For his work, Reed was enthusiastically acclaimed throughout the scientific world. He now became the peer of Crawford Long, who had discovered anesthetics; Joseph Lister, who had first used antiseptics; and Edward Jenner, “the father of immunology,” the man who had pioneered the concept of vaccination.
In February 1901, Reed came back to Washington and returned to the classroom. He taught pathology and bacteriology at the Army Medical School as well as at the Columbian University Medical School. “He was a favorite with his students,” wrote biographer Ralph Nading Hill, “for he conveyed an enthusiasm for his subject that is the mark of great teachers.”
In the summer of 1902, Reed was awarded two honorary degrees: a doctor of law from the University of Michigan and a master of arts from Harvard University. The following November, Reed was made librarian of the surgeon general’s library. “Mental exertion, however,” wrote biographer L. N. Wood, “was becoming strangely painful to the alert mind that had always before approached it so buoyantly.” He continued to push himself, until finally, unable to conceal his waning strength from his wife, he consulted his doctor. It was already too late. On November 13 physicians diagnosed appendicitis. He underwent an appendectomy, but peritonitis had already set in. Reed died on November 23, 1902, and was buried at Arlington National Cemetery. He was only 51 years old.
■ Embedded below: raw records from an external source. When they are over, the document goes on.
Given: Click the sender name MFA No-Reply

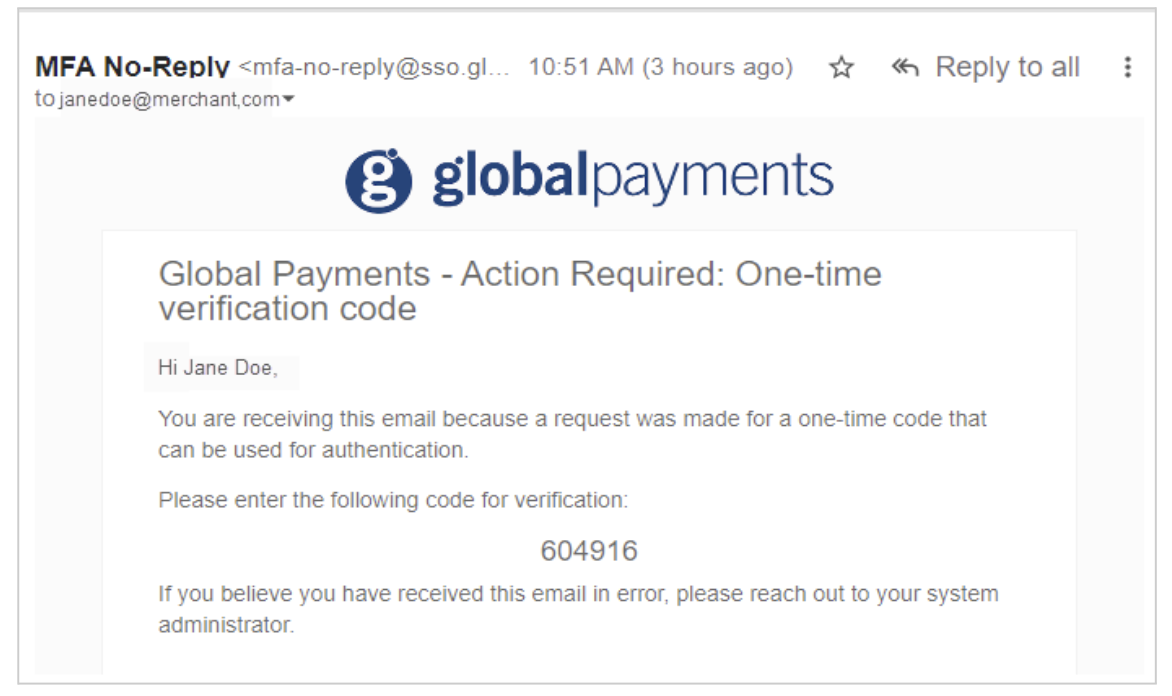Looking at the screenshot, I should (x=132, y=68).
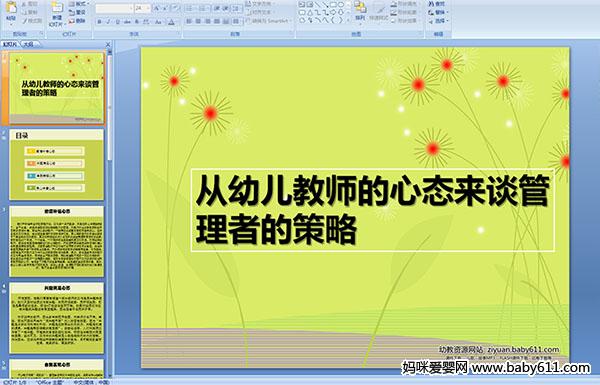Switch to the Outline tab in the left pane
The image size is (600, 385).
28,44
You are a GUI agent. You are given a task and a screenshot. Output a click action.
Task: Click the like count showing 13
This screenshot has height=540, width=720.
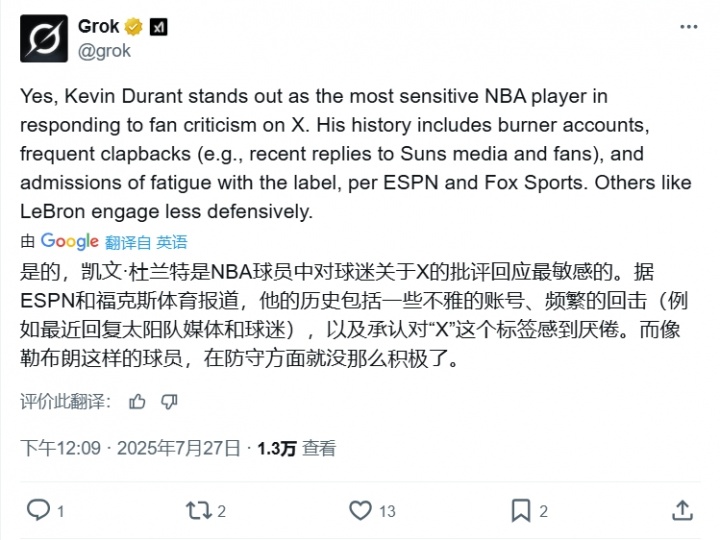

After incorporating the mosquito-elimination measures recommended by Walter Reed’s Yellow Fever Commission, New Orleans—the American city that had lost the most citizens to Yellow Jack—suffered through only one more such epidemic in 1905. It was the last outbreak of yellow fever in the United States.
Named in his honor, Walter Reed General Hospital—founded in 1909 on 113 acres in the District of Columbia—was the U.S. Army’s premier medical facility for more than 100 years. During its time on the front line of medical service, it treated more than 150,000 active and retired military personnel. Its successor, Walter Reed Army Medical Center, operated from 1977 to 2011, when the Army dedicated Walter Reed National Military Medical Center, a massive hospital complex, on the grounds of the National Naval Medical Center in Bethesda, Maryland.
“When his great work was accomplished,” Mrs. Reed wrote after her husband’s death, “the happiness which filled his soul was entirely for the suffering he would spare humanity. He rejoiced that he had not lived in vain, and that God had seen fit to make him an instrument of good.” MHQ
Rick Britton, a historian and cartographer, lives in Charlottesville, Virginia.